"Stups" rappelle le célèbre reportage belge "La Cour des miracles", qui en 2011 dressait le portrait de la délinquance de Charleroi à travers le passage de petites frappes devant les tribunaux. Alice Odiot et Jean-Robert Viallet adoptent un processus similaire, documentant le jugement en comparution de divers criminels ayant trempé dans le trafic de stupéfiant à Marseille.
Une manière de montrer le faisceau des "professions" proposées par la filière : nourrice, guetteur, vendeur, gérant... Mais aussi leur avenir bouché, face à une justice dépeinte comme insensible devant leurs défenses ras-des-pâquerettes.
"Je ne sais rien", "j'ai oublié, "j'vous jure j'dis la vérité", "je le connais pas", "j'ai jamais vu de drogue"... des stratégies de défenses basiques de déni, complètement ébranlées par les preuves dont disposent à chaque fois le tribunal (écoute téléphonique, messages, vidéo). Un décalage assez amusant, il faut le dire.

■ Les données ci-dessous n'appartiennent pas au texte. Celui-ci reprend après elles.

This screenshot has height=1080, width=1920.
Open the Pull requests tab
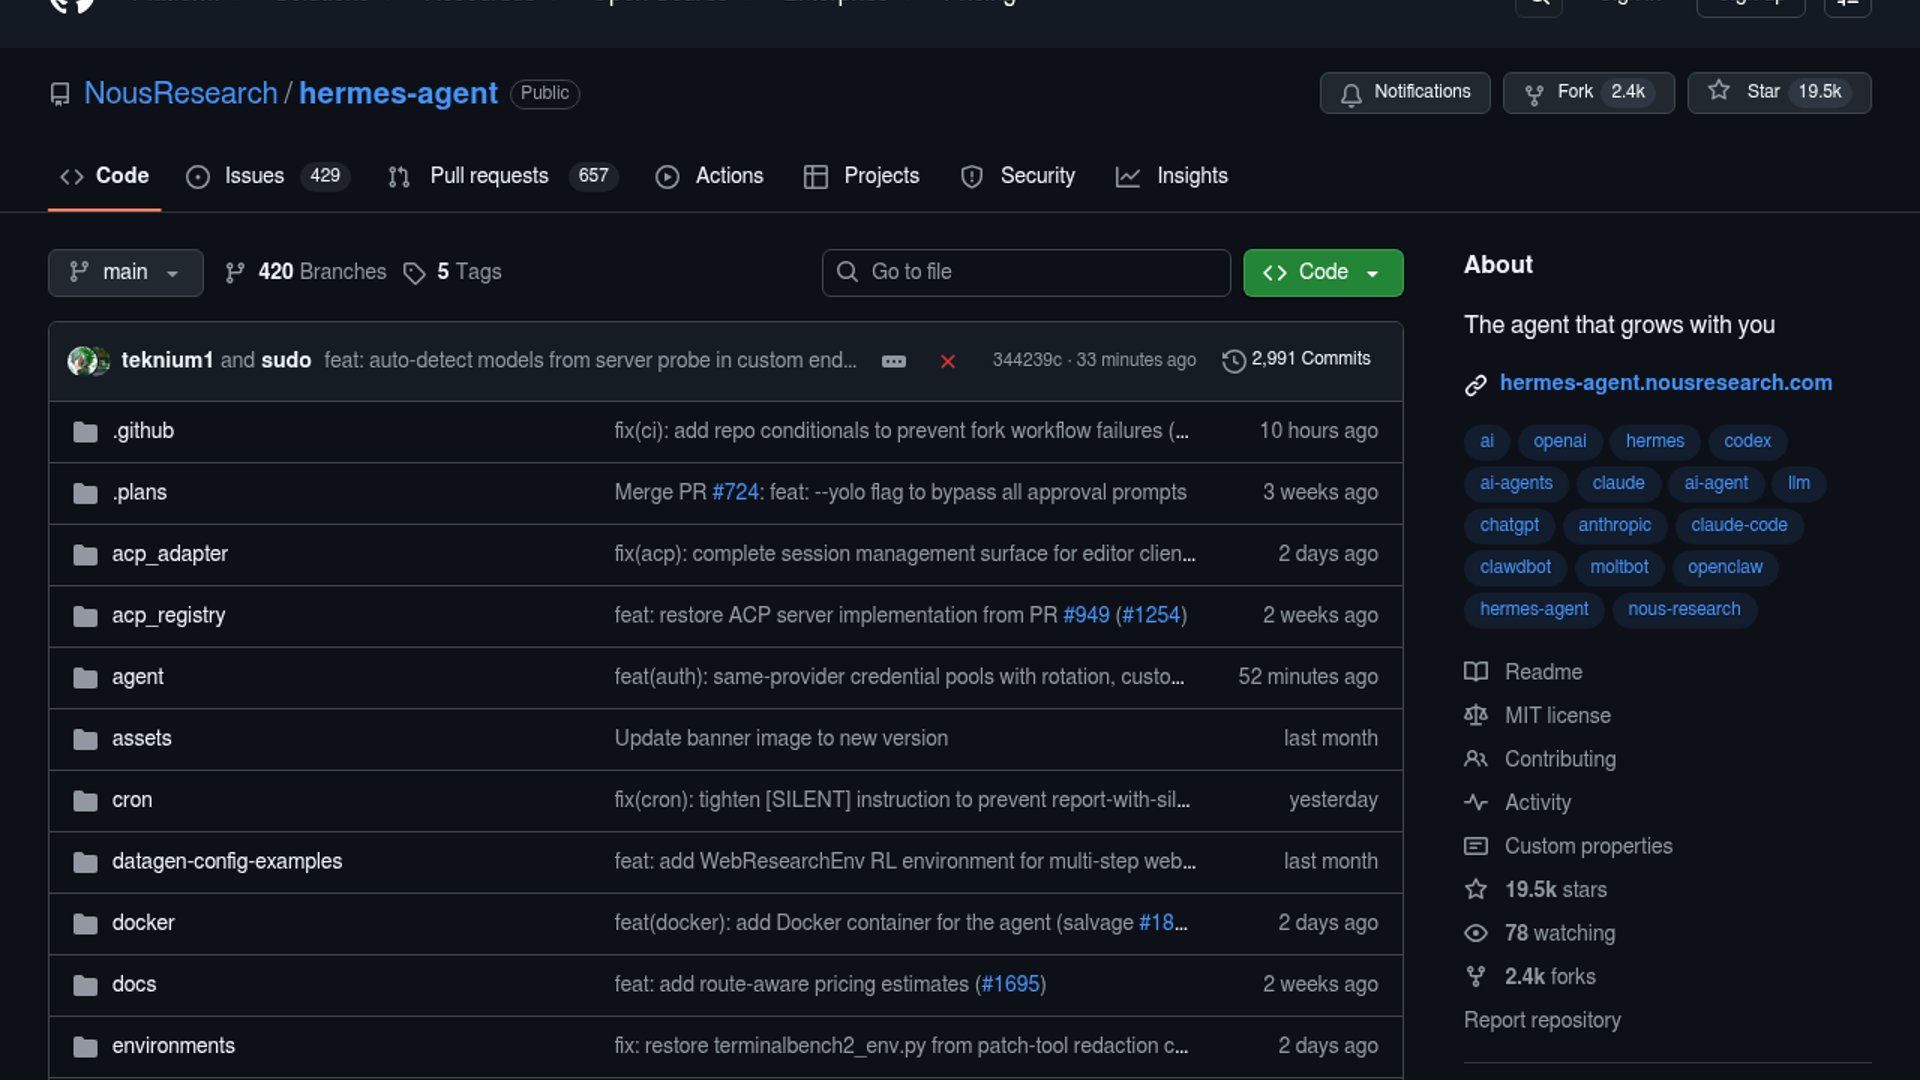tap(489, 176)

C'est une manière de montrer comment le trafic gangrène Marseille et ses habitants victimes... pour lesquels une interdiction de séjour à Marseille est d'ailleurs suggérée, comme si la cité phocéenne était le trou noir du narcotrafic.
Il y a sans doute également une volonté politique, en montrant les peines dégainées et les propos moralisateurs des juges. Dont l'une d'entre elle qui pointe justement que l'argent facile rapporté au temps passé en prison revient à un taux horaire absolument minable.
Sur la forme, cela reste sage. La mise en scène est très sobre, focalisée sur les personnages (juge, procureur, suspect). Et l'image reste professionnelle, on n'est pas une émission TV.
A l'arrivée, il n'y a pas une folle originalité, mais des portrait humain, et la peinture d'une réalité qui ne s'arrange malheureusement pas.